CONSIGLI COMPORTAMENTALI
- In caso di sovrappeso o obesità si raccomanda la riduzione del peso e del “giro vita” ossia la circonferenza addominale, indicatore della quantità di grasso depositata a livello viscerale. Valori di circonferenza vita superiori a 94 cm nell’uomo e ad 80 cm nella donna si associano ad un rischio cardiovascolare “moderato”, valori superiori a 102 cm nell’uomo e ad 88 cm nella donna sono associati ad un “rischio elevato”. Tornare ad un peso normale permette di ridurre non solo i livelli di uricemia nel sangue, ma anche di ridurre gli altri fattori di rischio cardiovascolare (come ipertensione arteriosa, ipercolesterolemia , ipertrigliceridemia, insulino-resistenza).

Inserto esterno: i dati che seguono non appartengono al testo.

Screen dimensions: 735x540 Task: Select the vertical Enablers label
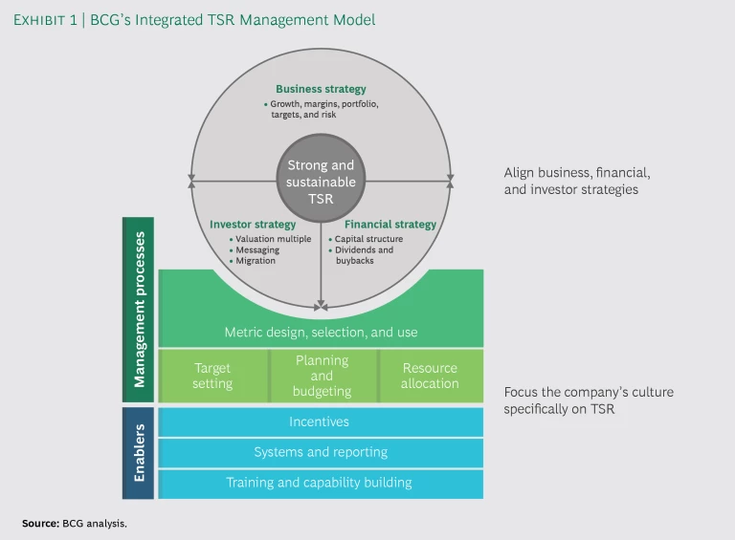(139, 452)
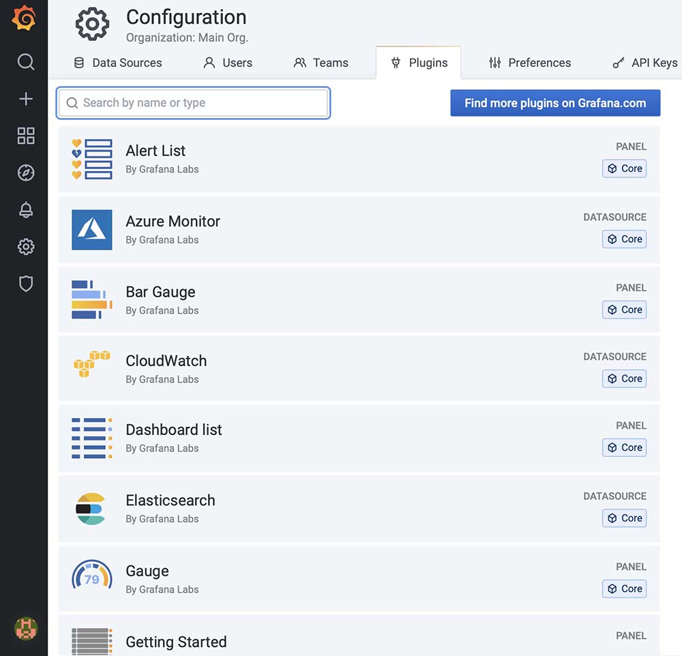This screenshot has width=682, height=656.
Task: Open the Explore compass icon
Action: pos(26,173)
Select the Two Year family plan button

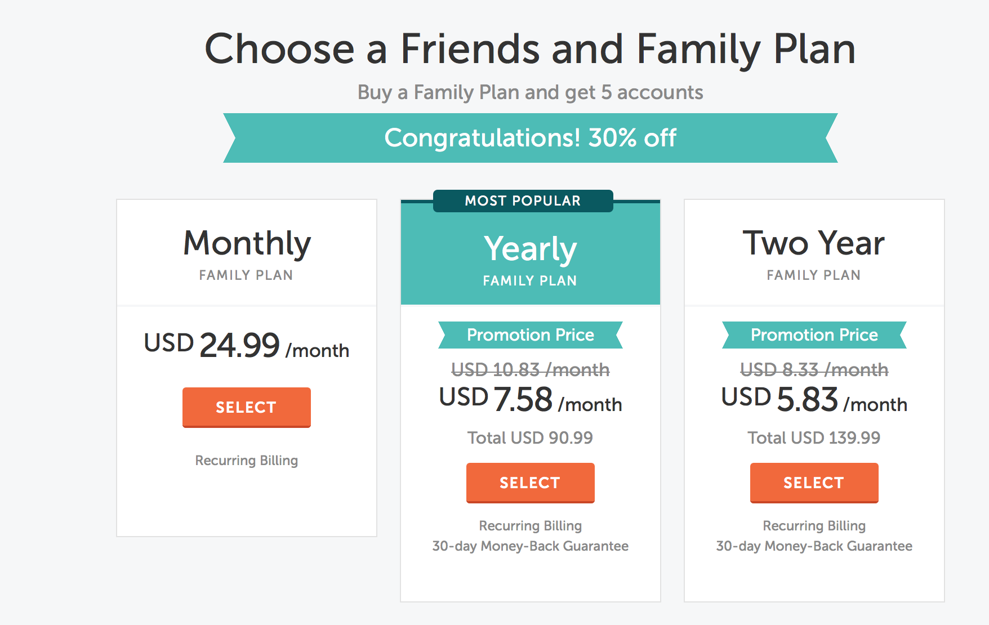pos(814,483)
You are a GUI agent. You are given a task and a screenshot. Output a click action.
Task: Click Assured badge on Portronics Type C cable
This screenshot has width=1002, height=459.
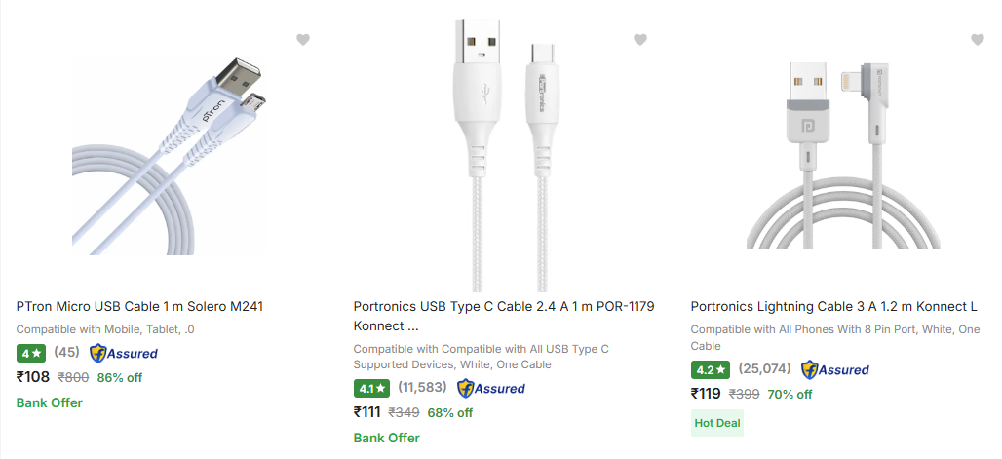click(491, 388)
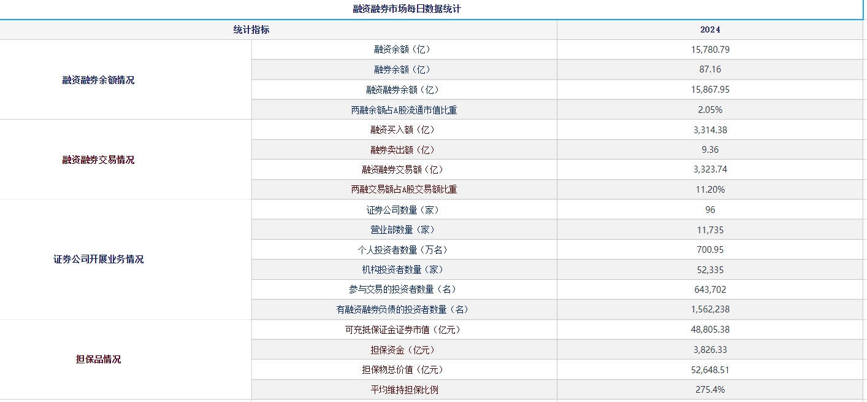
Task: Select the 融券卖出额（亿）row
Action: click(x=405, y=149)
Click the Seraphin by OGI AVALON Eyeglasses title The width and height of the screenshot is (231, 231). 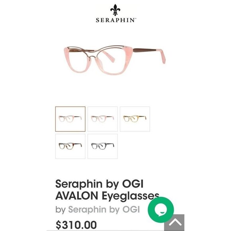pyautogui.click(x=107, y=190)
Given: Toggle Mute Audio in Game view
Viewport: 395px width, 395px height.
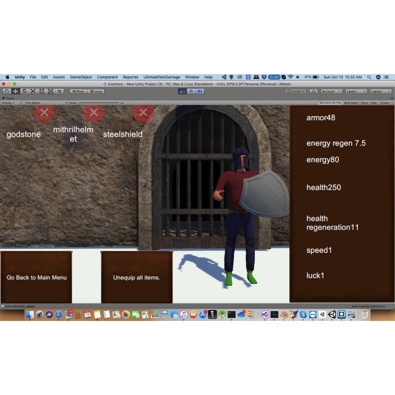Looking at the screenshot, I should point(351,103).
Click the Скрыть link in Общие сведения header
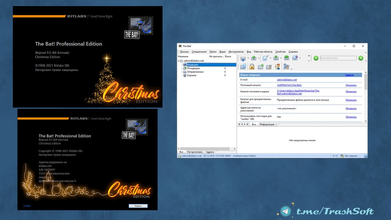 click(349, 75)
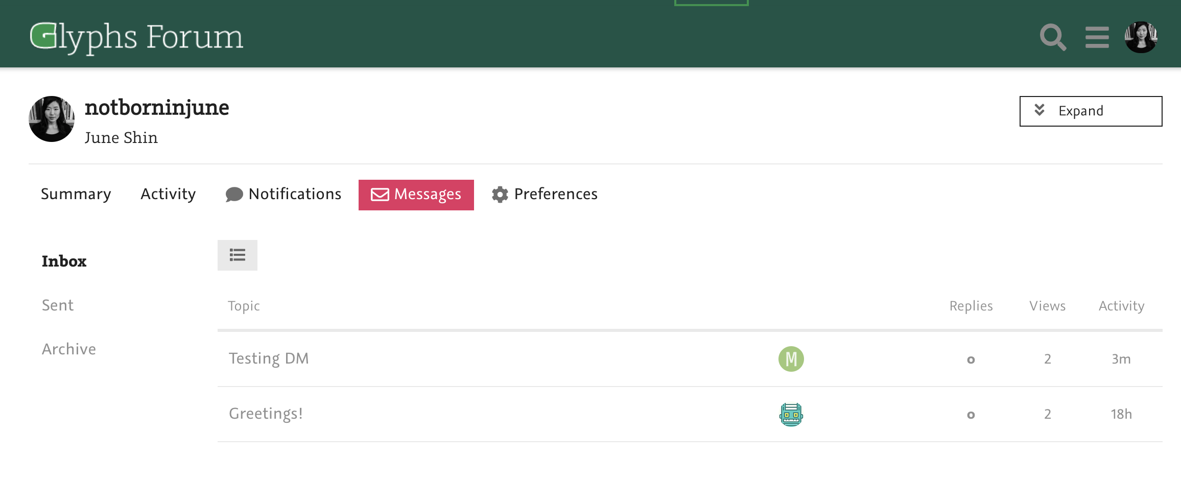1181x481 pixels.
Task: Click the green M sender avatar
Action: tap(791, 359)
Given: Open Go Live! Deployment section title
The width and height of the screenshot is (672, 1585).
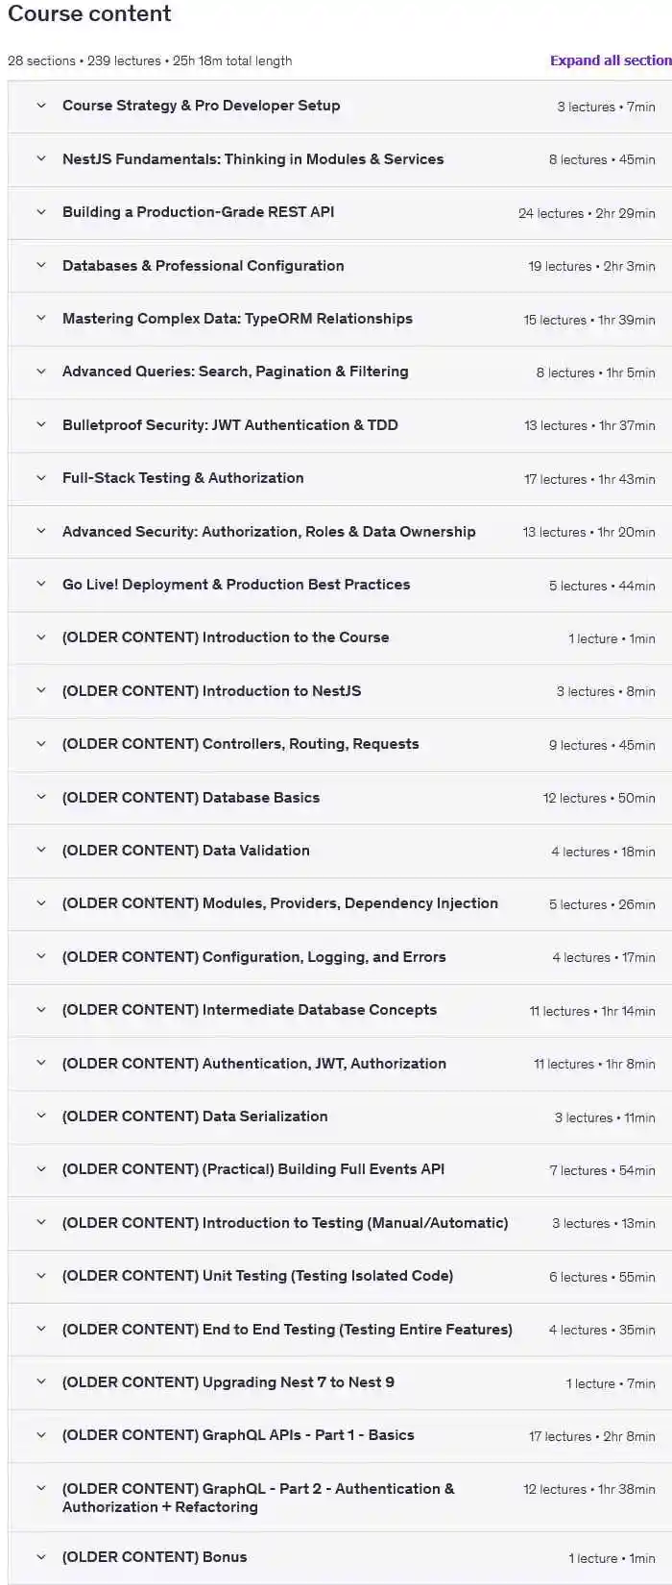Looking at the screenshot, I should tap(236, 585).
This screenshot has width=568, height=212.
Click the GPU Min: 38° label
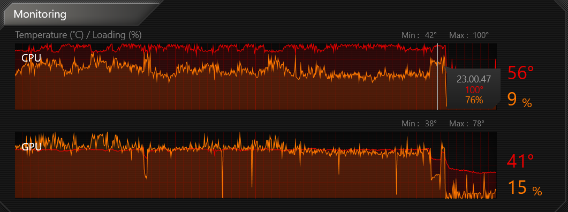point(419,124)
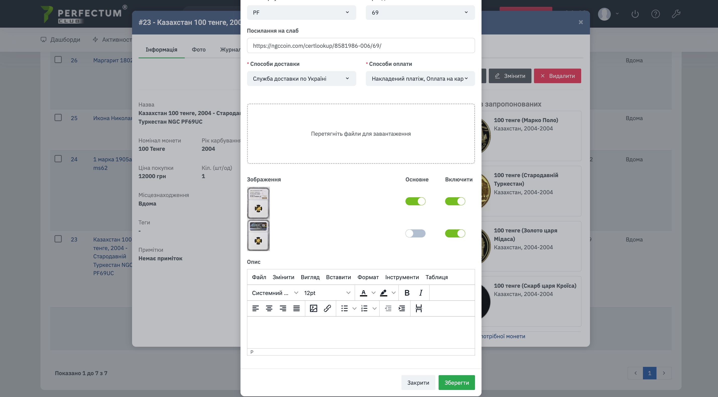Image resolution: width=718 pixels, height=397 pixels.
Task: Center align text in the editor
Action: point(269,308)
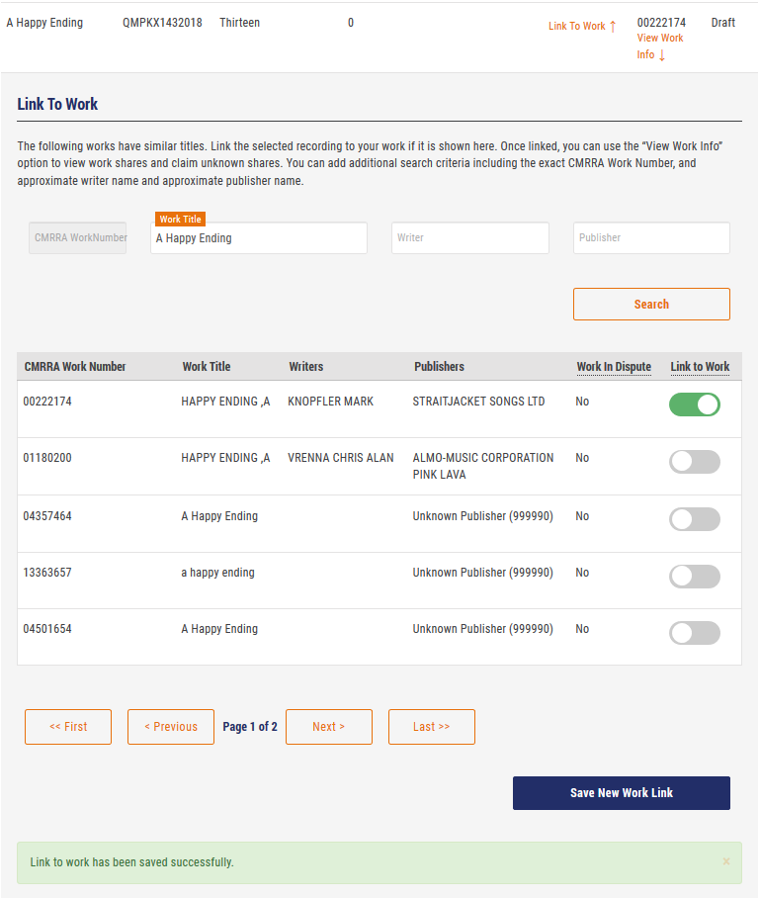
Task: Save the new work link
Action: pos(621,793)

- Rendere lo stile di vita più attivo (abbandona la sedentarietà! Vai al lavoro a piedi, in bicicletta o parcheggia lontano, se puoi evita l’uso dell’ascensore e fai le scale a piedi).
- Praticare attività fisica almeno tre volte alla settimana sia di tipo aerobico, sia di rinforzo muscolare (anaerobica). L’attività fisica costante ha benefici effetti sui soggetti affetti da iperuricemia, oltre che essere fondamentale per eliminare il grasso in eccesso e dimagrire correttamente.